There is already a rail link from Derry to Belfast and from Belfast to Dublin, but there is no direct service linking north Donegal with Dublin. Whether this is seen as an improvement of the existing line, a Donegal-Sligo-Dublin or a Letterkenny-Derry-Dublin service, there can be no argument regarding funding as it comes back to the same issue of the right of a Donegal person to the same entitlements as any other citizen of the Republic.
One person who is contributing to transport infrastructure in Donegal is the Minister for the Marine and Natural Resources, Deputy Woods, who is providing funding towards piers and harbours. He is providing for real change and making a positive impact on my county.

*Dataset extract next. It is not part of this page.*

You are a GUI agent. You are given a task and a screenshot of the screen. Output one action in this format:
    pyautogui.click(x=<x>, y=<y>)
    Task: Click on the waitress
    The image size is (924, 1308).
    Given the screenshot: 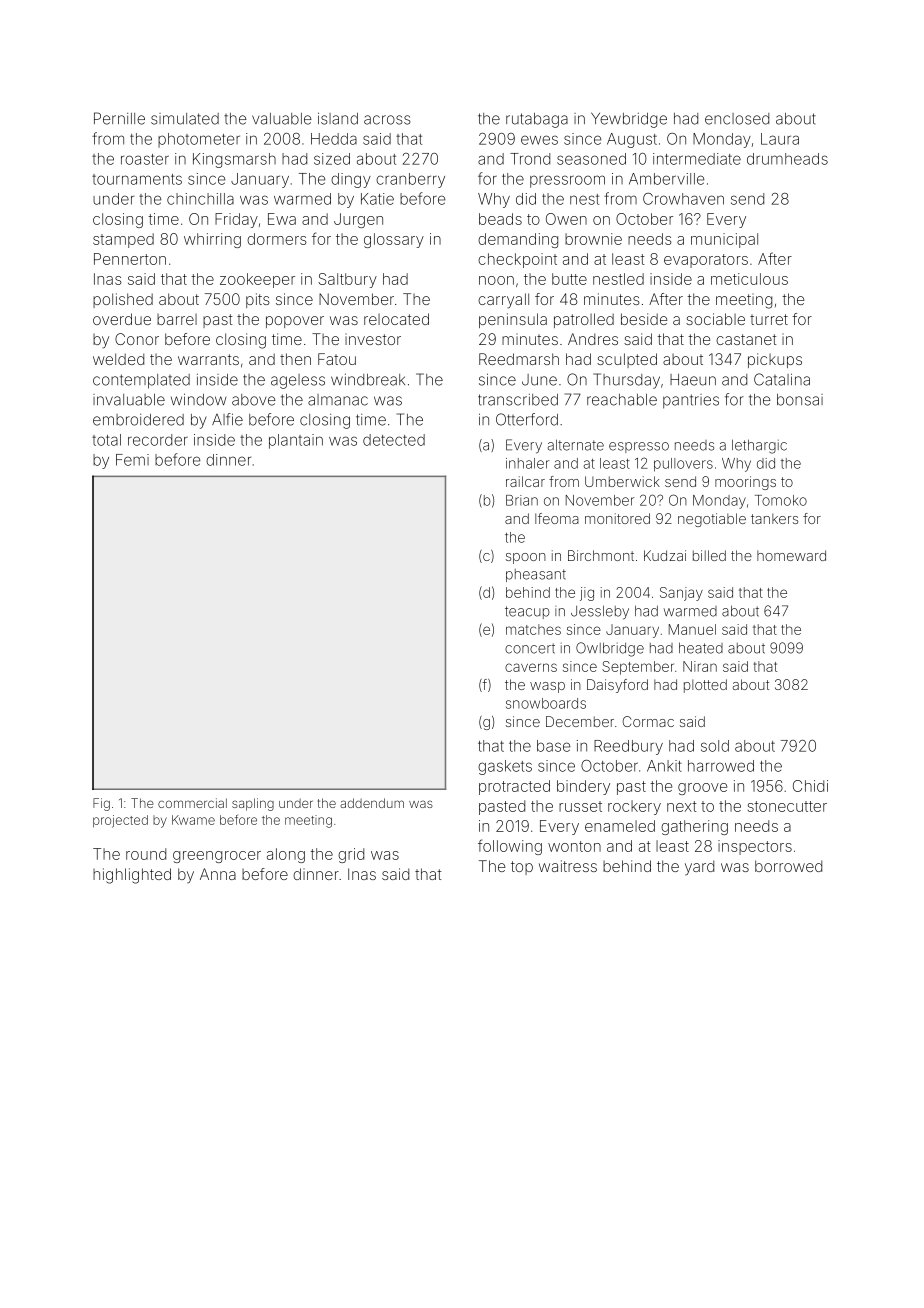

There are opportunities opening up for car ferry links and everything seems to revolve around that particular transport sector.
To return to an aspect over which there is greater control, I raise the issue of the development of a corridor from north Donegal through Derry to Dublin. The Minister, Deputy Dempsey, and Lord Dubbs co-launched the north-west region cross-Border group transportation infrastructural study which, along with the Donegal task force initiative report of not that long ago, showed the consensus that exists in regard to what needs to be done. I need do no more than remind any Minister who has come up through Omagh of the joys of travelling on that route, the A5-N2. While many people do not seem to realise it, there are large urban centres to be served in the north-west and, just like the argument for the rail and air services, there is no excuse for any Government to ignore the infrastructural needs of a transport network.

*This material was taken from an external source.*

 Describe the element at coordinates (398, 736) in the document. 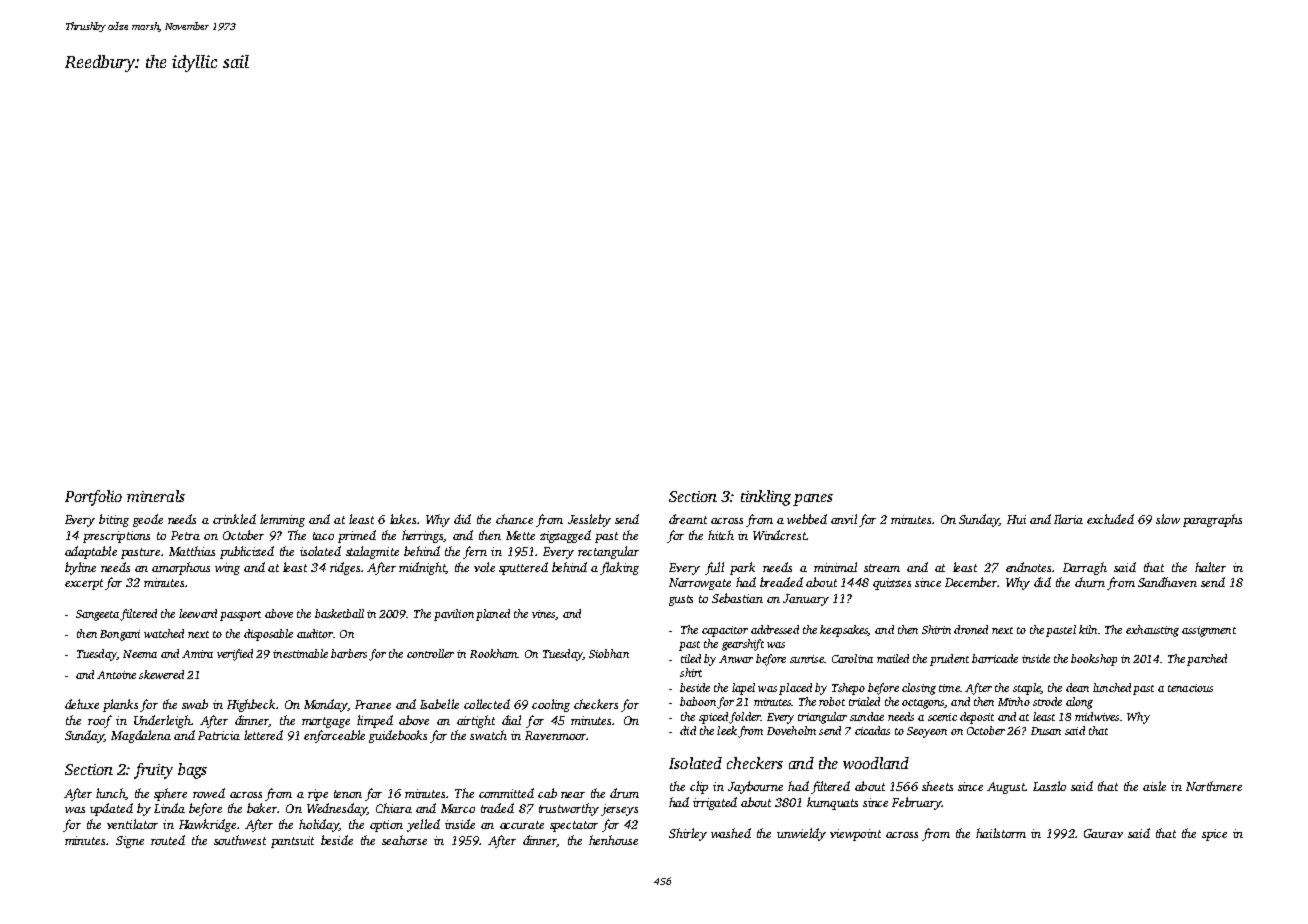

For all the talk of an inability to achieve consensus on any matter relating to the North, this is not the case in relation to transport infrastructure as it pertains to us in the real north. We in the north-west, irrespective of political and social divides, never again want to hear the phrase "the poor relation" because this is what we feel like at present. We never want to see a map which shows red, black, yellow or green lines serving three quarters of the island, with a great void of white with no lines in the north-west. I trust that major and significant improvements will result from the national development plan and I await its publication.
As I stated at the outset, each of the topics under consideration today would merit a single debate in its own right and it is difficult to be all-embracing and to give adequate justice to planning, housing or transport in the time permitted, but there will be other opportunities to do so. I wish all the relevant Ministers well in the large range of important aspects which come under the remit of their Departments and congratulate them on the many initiatives and changes which they are bringing to their briefs.